Working in an international company has its food perks! A colleague suggested that we start an asian “themed” lunch every friday. Taking turns to prepare dishes from our country. This is an awesome idea because that was how I started cooking korean and japanese food at home! Anyways this time I decided to put in more effort in making something more “Singaporean”. Fried Bee Hoon!
Since team Singapore cheated the first two times and yes till now I still feel kinda terrible for making chicken rice from the premixed mixture, ready made frikadellen (German style meatball), don’t ask me how that is singaporean, and only one authentic preserved turnip egg (cai bo). The second time I got my sister to bring a bottle of Kaya and served it with my failed attempt at making soft boil eggs. -_-
So this time I did my research and decided to educate my fellow colleagues what we kinda do eat for a fact in Singapore. None of that Singaporean Noodle rubbish you see everywhere else in the world but in Singapore. Oh it was surprising quick and easy to make! It was my first time making it so I thought it would take a long time. But the only time consuming part is chopping the carrots. Yes I am that specific. Just the carrots!
For 9 people as main dish or 12 people with side dishes. ( though in Singapore this is eaten as a substitute for rice, if that makes sense..)
1 tsp soy sauce
2-3 drops fish sauce
1-2 drops sesame oil
Oil to fry eggs
1 packet rice vermicelli 400g (soak till soft, about 5-10min in water or according to instructions given on the packet)

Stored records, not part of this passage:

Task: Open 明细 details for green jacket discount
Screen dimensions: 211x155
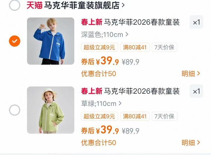Action: coord(191,143)
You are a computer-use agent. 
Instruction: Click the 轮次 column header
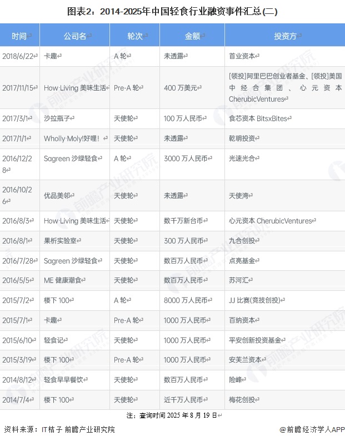135,36
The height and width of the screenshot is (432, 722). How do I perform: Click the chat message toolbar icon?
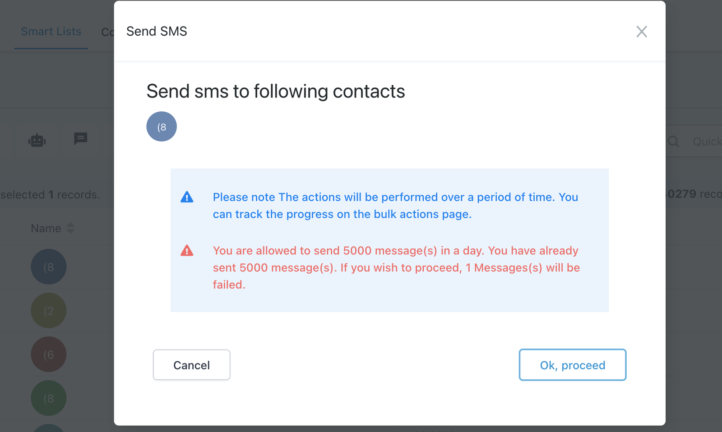(81, 139)
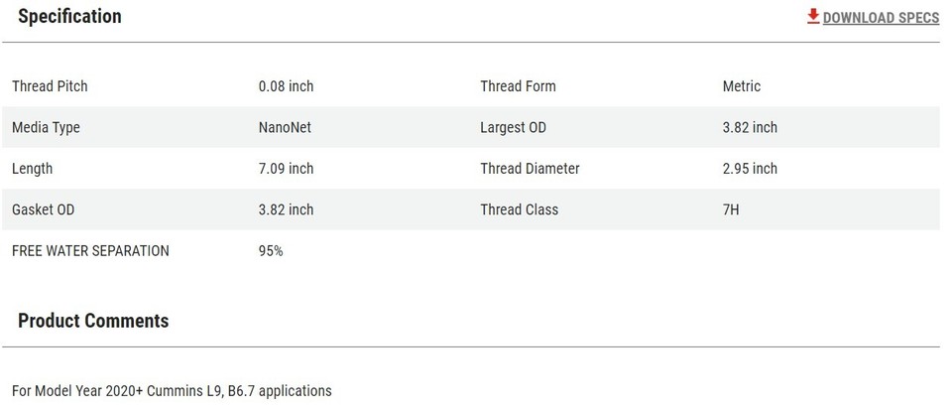Click the NanoNet media value
Screen dimensions: 952x412
[x=285, y=128]
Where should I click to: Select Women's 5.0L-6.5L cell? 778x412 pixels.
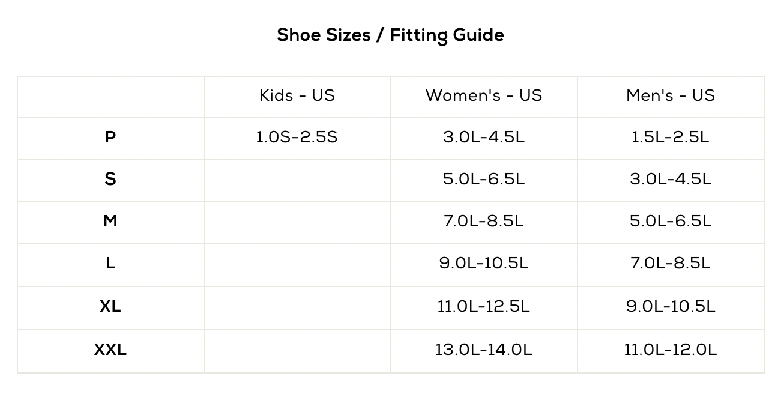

1/4 cup dried shrimps, soaked and minced
7 Shitake mushrooms, cut stripped
1 Carrot, shredded
200g Bean Sprouts
1/4 whole cabbage shredded
5 cloves of Garlic, minced
900ml chicken stock
1 1/2 tbsp dark soy sauce
Oil for frying
1-2 spring onion, chopped
1 red chili
Heat wok to medium heat and add oil to wok. Beat eggs with the sauces and pepper.
Divide egg mixture into 3 portions, add each portion to wok and cook eggs each mixture at a time. The eggs should look like crepes. Thin and slighly brown. Set aside and let it cool.
Add about 5 tbsp oil to wok followed by garlic and minced shrimp. Fry for 1-2 min till fragrant.
Add carrot, cabbage, mushrooms and bean sprouts to wok and stir fry. Add half of the chicken stock let it steep for about 3 mins till carrot is soft.
Add softened rice vermicelli followed by the rest of the stock and dark soy sauce.
Stir and mix well. Cook and Cover and let it cook. stirring occasionally to mix. About 5-8 mins in total. Add more chicken stock if it is too dry.
Turn off the heat once it’s ready.
Chop the eggs into strips and garnish the noodles with it and spring onions.
Tip: The bee hoon becomes vegetarian if you leave out the dried shrimps and substitute it with vegetables stock!